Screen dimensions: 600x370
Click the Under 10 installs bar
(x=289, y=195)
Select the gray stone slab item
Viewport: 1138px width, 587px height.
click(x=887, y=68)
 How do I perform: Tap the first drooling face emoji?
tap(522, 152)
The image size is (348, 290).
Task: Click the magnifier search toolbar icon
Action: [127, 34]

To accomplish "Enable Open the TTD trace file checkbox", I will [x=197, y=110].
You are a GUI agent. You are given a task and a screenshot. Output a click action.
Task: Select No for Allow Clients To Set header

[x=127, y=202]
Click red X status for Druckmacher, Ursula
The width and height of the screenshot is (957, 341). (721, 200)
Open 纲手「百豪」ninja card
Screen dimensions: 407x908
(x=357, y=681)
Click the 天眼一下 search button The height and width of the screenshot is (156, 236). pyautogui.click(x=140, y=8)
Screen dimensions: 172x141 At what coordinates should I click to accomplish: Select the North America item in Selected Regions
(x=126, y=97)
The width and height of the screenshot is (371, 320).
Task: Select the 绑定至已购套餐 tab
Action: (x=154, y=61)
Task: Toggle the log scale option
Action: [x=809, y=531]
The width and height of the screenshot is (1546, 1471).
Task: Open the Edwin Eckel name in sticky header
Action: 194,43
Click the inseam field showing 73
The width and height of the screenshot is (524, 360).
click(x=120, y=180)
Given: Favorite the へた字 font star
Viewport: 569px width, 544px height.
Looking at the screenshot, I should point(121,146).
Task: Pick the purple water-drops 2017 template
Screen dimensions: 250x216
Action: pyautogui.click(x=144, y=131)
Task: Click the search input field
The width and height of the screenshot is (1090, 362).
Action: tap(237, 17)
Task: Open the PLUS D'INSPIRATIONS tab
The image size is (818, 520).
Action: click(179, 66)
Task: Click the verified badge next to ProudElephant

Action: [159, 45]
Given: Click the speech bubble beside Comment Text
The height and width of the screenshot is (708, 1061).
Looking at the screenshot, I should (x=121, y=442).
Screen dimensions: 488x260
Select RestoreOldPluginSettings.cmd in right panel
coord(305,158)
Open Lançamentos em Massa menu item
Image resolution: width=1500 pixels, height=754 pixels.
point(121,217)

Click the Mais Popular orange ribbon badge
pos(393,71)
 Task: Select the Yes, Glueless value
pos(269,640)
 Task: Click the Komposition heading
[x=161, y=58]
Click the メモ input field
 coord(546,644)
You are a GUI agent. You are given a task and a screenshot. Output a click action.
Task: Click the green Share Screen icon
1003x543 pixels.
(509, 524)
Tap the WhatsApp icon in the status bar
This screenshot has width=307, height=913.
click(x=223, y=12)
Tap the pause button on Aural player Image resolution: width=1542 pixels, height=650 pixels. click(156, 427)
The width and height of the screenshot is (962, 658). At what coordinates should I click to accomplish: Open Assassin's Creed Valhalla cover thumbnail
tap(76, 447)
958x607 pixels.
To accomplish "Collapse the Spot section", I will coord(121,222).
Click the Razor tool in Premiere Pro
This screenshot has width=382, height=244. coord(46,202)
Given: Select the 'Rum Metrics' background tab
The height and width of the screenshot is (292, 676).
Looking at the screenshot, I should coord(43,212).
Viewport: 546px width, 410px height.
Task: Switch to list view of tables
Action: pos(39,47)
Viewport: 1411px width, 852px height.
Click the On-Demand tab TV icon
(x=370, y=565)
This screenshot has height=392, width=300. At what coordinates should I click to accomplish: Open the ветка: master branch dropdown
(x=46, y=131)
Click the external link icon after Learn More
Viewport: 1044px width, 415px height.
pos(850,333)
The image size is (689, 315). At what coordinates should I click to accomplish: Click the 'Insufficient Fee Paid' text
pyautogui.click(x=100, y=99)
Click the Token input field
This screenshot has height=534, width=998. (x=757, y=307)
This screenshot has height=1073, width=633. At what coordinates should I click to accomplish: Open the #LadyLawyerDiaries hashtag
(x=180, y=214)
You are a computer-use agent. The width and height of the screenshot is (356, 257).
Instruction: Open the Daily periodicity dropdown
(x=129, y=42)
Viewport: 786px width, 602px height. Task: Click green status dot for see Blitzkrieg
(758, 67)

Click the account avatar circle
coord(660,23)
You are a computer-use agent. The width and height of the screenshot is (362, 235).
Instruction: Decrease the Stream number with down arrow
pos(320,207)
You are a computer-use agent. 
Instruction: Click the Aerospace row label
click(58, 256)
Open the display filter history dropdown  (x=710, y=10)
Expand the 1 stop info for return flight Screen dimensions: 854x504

========================================================================

ABOUT THIS TASK - All of the records above are to be copied exactly.

ANSWER FOR THE TASK -
Screen dimensions: 600x370
Click the Under 10 installs bar
(x=289, y=195)
Select the gray stone slab item
Viewport: 1138px width, 587px height.
click(x=887, y=68)
 How do I perform: Tap the first drooling face emoji?
tap(522, 152)
The image size is (348, 290).
Task: Click the magnifier search toolbar icon
Action: [127, 34]

To accomplish "Enable Open the TTD trace file checkbox", I will [x=197, y=110].
You are a GUI agent. You are given a task and a screenshot. Output a click action.
Task: Select No for Allow Clients To Set header

[x=127, y=202]
Click red X status for Druckmacher, Ursula
The width and height of the screenshot is (957, 341). (721, 200)
Open 纲手「百豪」ninja card
Screen dimensions: 407x908
(x=357, y=681)
Click the 天眼一下 search button The height and width of the screenshot is (156, 236). pyautogui.click(x=140, y=8)
Screen dimensions: 172x141 At what coordinates should I click to accomplish: Select the North America item in Selected Regions
(x=126, y=97)
The width and height of the screenshot is (371, 320).
Task: Select the 绑定至已购套餐 tab
Action: (x=154, y=61)
Task: Toggle the log scale option
Action: [x=809, y=531]
The width and height of the screenshot is (1546, 1471).
Task: Open the Edwin Eckel name in sticky header
Action: 194,43
Click the inseam field showing 73
The width and height of the screenshot is (524, 360).
click(x=120, y=180)
Given: Favorite the へた字 font star
Viewport: 569px width, 544px height.
Looking at the screenshot, I should point(121,146).
Task: Pick the purple water-drops 2017 template
Screen dimensions: 250x216
Action: pyautogui.click(x=144, y=131)
Task: Click the search input field
The width and height of the screenshot is (1090, 362).
Action: tap(237, 17)
Task: Open the PLUS D'INSPIRATIONS tab
The image size is (818, 520).
Action: click(179, 66)
Task: Click the verified badge next to ProudElephant

Action: [159, 45]
Given: Click the speech bubble beside Comment Text
The height and width of the screenshot is (708, 1061).
Looking at the screenshot, I should (x=121, y=442).
Screen dimensions: 488x260
Select RestoreOldPluginSettings.cmd in right panel
coord(305,158)
Open Lançamentos em Massa menu item
Image resolution: width=1500 pixels, height=754 pixels.
point(121,217)

Click the Mais Popular orange ribbon badge
pos(393,71)
 Task: Select the Yes, Glueless value
pos(269,640)
 Task: Click the Komposition heading
[x=161, y=58]
Click the メモ input field
 coord(546,644)
You are a GUI agent. You are given a task and a screenshot. Output a click action.
Task: Click the green Share Screen icon
1003x543 pixels.
(509, 524)
Tap the WhatsApp icon in the status bar
This screenshot has width=307, height=913.
click(x=223, y=12)
Tap the pause button on Aural player Image resolution: width=1542 pixels, height=650 pixels. click(156, 427)
The width and height of the screenshot is (962, 658). At what coordinates should I click to accomplish: Open Assassin's Creed Valhalla cover thumbnail
tap(76, 447)
958x607 pixels.
To accomplish "Collapse the Spot section", I will coord(121,222).
Click the Razor tool in Premiere Pro
This screenshot has width=382, height=244. coord(46,202)
Given: Select the 'Rum Metrics' background tab
The height and width of the screenshot is (292, 676).
Looking at the screenshot, I should coord(43,212).
Viewport: 546px width, 410px height.
Task: Switch to list view of tables
Action: pos(39,47)
Viewport: 1411px width, 852px height.
Click the On-Demand tab TV icon
(x=370, y=565)
This screenshot has height=392, width=300. At what coordinates should I click to accomplish: Open the ветка: master branch dropdown
(x=46, y=131)
Click the external link icon after Learn More
Viewport: 1044px width, 415px height.
pos(850,333)
The image size is (689, 315). At what coordinates should I click to accomplish: Click the 'Insufficient Fee Paid' text
pyautogui.click(x=100, y=99)
Click the Token input field
This screenshot has height=534, width=998. (x=757, y=307)
This screenshot has height=1073, width=633. At what coordinates should I click to accomplish: Open the #LadyLawyerDiaries hashtag
(x=180, y=214)
You are a computer-use agent. The width and height of the screenshot is (356, 257).
Instruction: Open the Daily periodicity dropdown
(x=129, y=42)
Viewport: 786px width, 602px height. Task: Click green status dot for see Blitzkrieg
(758, 67)

Click the account avatar circle
coord(660,23)
You are a computer-use agent. The width and height of the screenshot is (362, 235).
Instruction: Decrease the Stream number with down arrow
pos(320,207)
You are a computer-use agent. 
Instruction: Click the Aerospace row label
click(58, 256)
Open the display filter history dropdown  (x=710, y=10)
Expand the 1 stop info for return flight Screen dimensions: 854x504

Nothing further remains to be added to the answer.